I have some pictures of a Brunswick console that is from about 1947, definitely after WWII. It is labeled as "Brunswick with Panatrope". It looks like it was actually made by Capehart-Farnsworth as it uses the Farnsworth P-56 record changer and the chassis looks like a Farnsworth AM-FM model from 1947. It even uses the FM channel numbers from 200 to 300 on the dial rather than the FM frequencies in MHz. Capehart-Farnsworth were among the few makers to use the FM channel numbers in the postwar period.
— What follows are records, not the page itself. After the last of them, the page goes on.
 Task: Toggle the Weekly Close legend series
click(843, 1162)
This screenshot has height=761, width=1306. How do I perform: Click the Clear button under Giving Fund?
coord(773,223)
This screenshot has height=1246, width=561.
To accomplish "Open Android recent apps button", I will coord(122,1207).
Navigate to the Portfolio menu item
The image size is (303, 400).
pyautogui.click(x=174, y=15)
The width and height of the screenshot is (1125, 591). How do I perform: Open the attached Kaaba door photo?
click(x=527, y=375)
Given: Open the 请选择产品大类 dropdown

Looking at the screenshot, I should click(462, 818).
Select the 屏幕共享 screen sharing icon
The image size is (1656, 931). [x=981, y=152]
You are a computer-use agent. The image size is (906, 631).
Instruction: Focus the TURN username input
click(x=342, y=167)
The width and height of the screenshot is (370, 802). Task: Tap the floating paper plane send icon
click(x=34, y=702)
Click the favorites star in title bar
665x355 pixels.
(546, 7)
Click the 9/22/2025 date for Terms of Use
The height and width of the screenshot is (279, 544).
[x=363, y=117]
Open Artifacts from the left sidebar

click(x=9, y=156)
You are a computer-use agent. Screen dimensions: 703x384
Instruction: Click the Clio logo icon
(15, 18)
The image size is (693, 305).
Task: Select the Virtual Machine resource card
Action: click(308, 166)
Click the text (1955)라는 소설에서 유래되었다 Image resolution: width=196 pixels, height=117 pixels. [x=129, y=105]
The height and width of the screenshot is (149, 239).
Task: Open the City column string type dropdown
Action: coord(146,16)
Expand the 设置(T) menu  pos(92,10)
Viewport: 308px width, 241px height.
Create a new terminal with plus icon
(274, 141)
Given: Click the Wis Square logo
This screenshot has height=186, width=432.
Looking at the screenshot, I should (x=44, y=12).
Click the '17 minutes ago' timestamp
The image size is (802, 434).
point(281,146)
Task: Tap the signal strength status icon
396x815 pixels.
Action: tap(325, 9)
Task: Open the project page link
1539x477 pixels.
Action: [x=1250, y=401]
So Brunswick evidently continued the use of the Panatrope moniker into the postwar period and probably continued to use it until they went out of the radio/phono business shortly thereafter.

Greg Bogantz




----- Original Message ----- From: <rpm...@aol.com>
To: <phono-l@oldcrank.org>
Sent: Monday, June 03, 2013 2:44 AM
Subject: [Phono-L] Brunswick panatropes


I visited a friend yesterday and he showed me a Brunswick  Panatrope (with
phonograph changer and radio) which he believed dated to the  late 1930s.

My parents owned a model, c. 1930, with phonograph and  "radiola", and I
had no idea that the Brunswick name was used on combination credenzas through
that decade.

Can someone tell me when the Brunswick name was dropped from such machines?